Biographical Memoirs of Fellows of the Royal Society

    Frank Twyman was born in Canterbury on 17 November 1876. His father, George Edmund Twyman, had nine children, and Frank was the seventh child. George Twyman was a ropemaker, specializing in ropes, netting and jute articles for the hop trade. His sons used to help, and Frank cut out and sewed hop-pockets, and designed a machine for marking hop-pockets with their consecutive numbers. Frank Twyman attended the Simon Langton School, Canterbury, until September 1892 when he began a two-year course in electrical engineering at the Finsbury Technical College, where he studied under Sylvanus Thompson, John Perry and Meldola. While at Finsbury, he won the Siemens Scholarship to the Central Technical College, South Kensington (later to form part of Imperial College).

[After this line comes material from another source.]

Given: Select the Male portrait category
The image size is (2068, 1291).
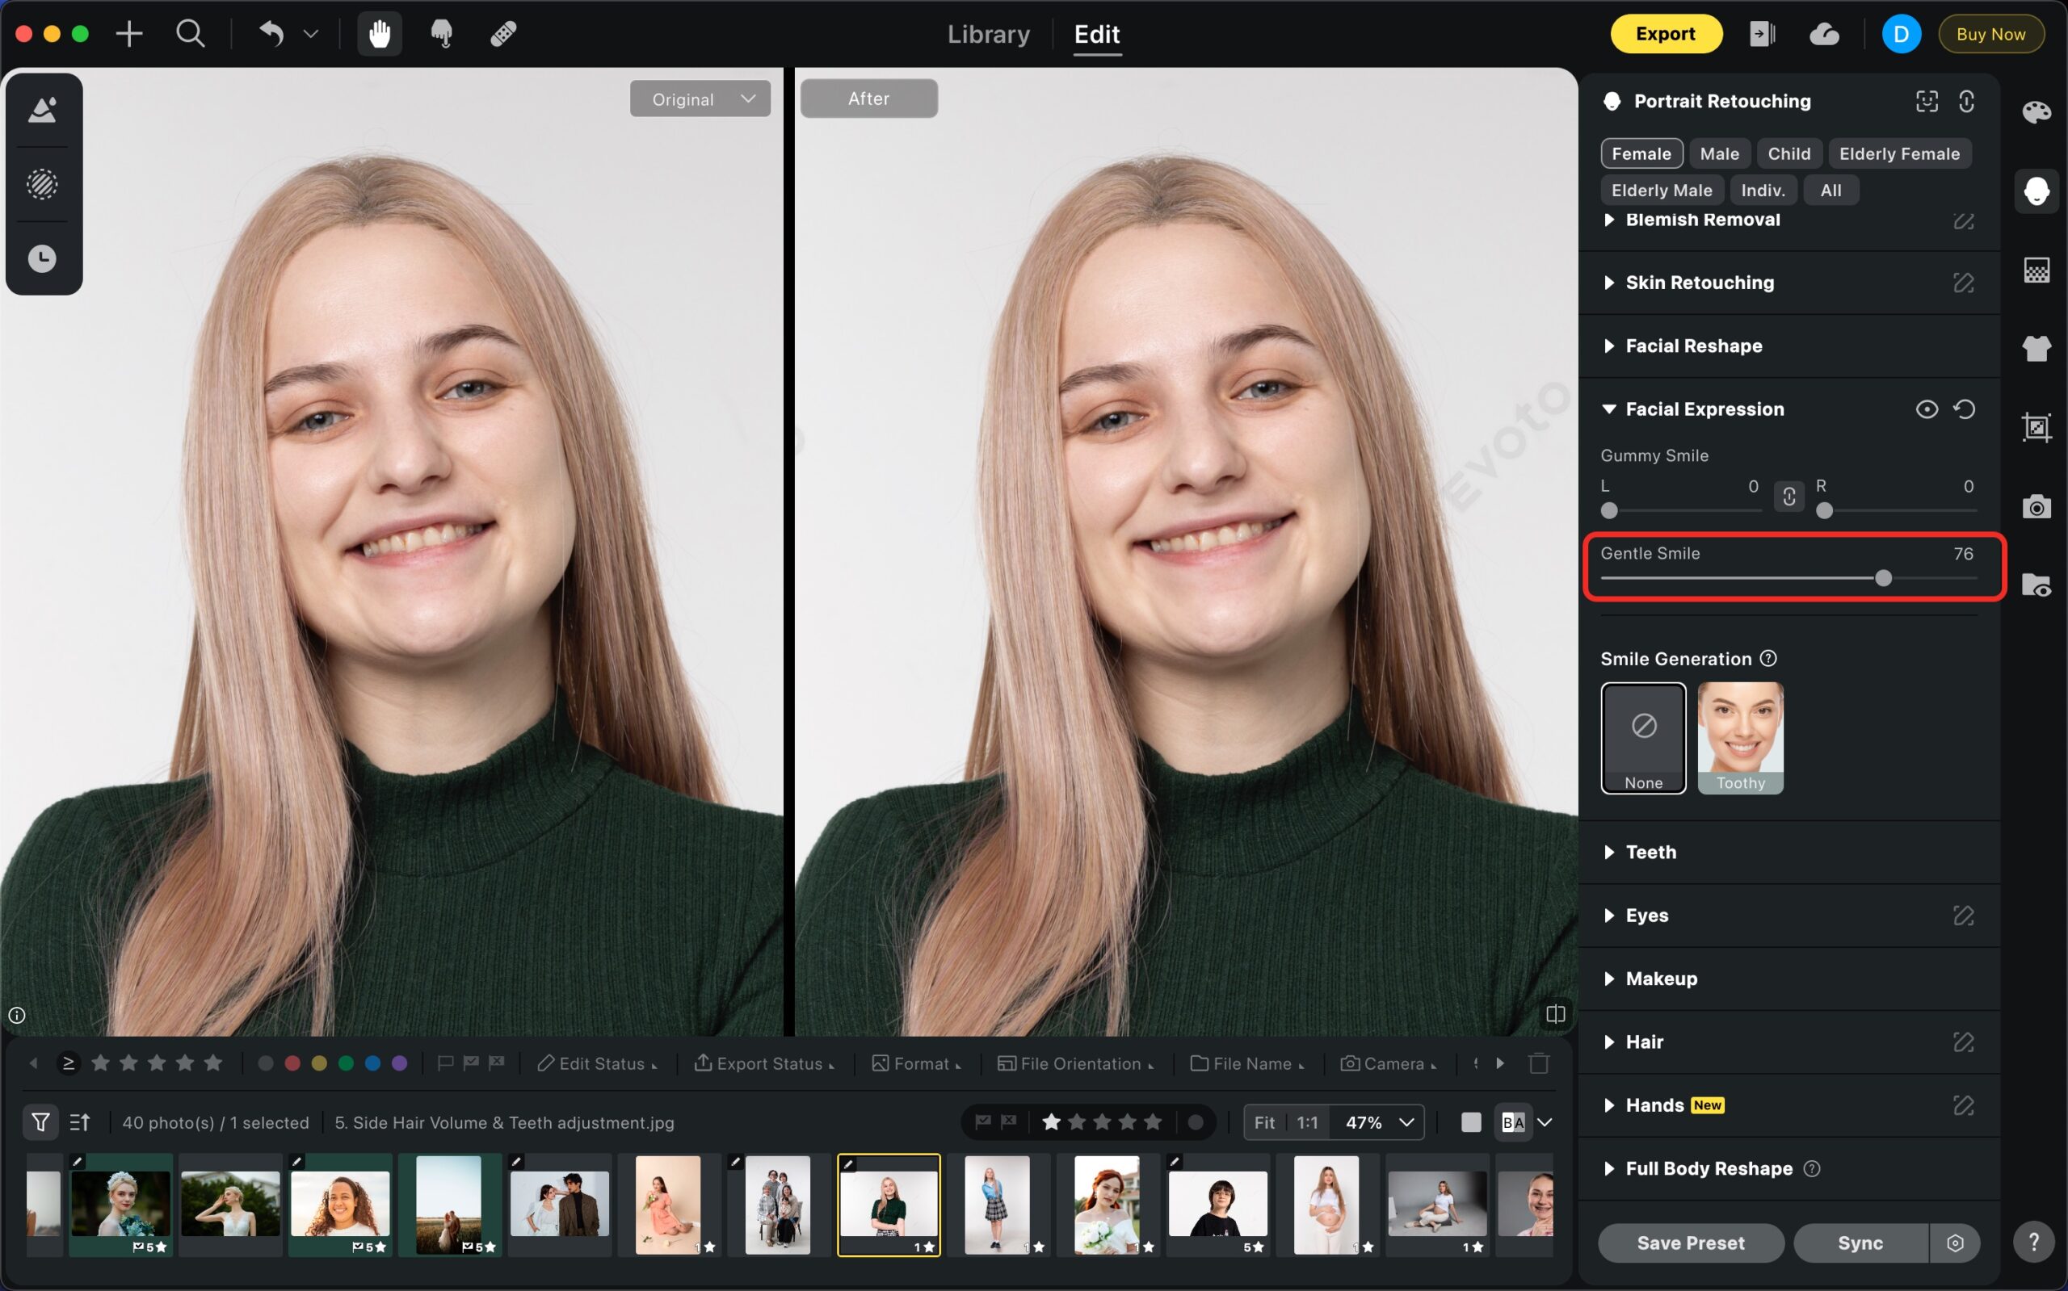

While he was at school, he had proved so expert at passing examinations with a minimum of knowledge that ‘in entering for the Intermediate B.Sc. examination I thought I could pass without knowing anything whatever. I was mistaken; so it is that my highest academic distinction is to have failed in both biology and chemistry in the Intermediate B.Sc. examination.’ It is fair to add that at the time he was making a model of ‘Duplex Telegraphy’ for a lecture of Professor Ayrton’s, and correcting the proofs of a new edition of one of Ayrton’s books, and he attributed his failure in part to the conscientiousness with which he was doing these tasks.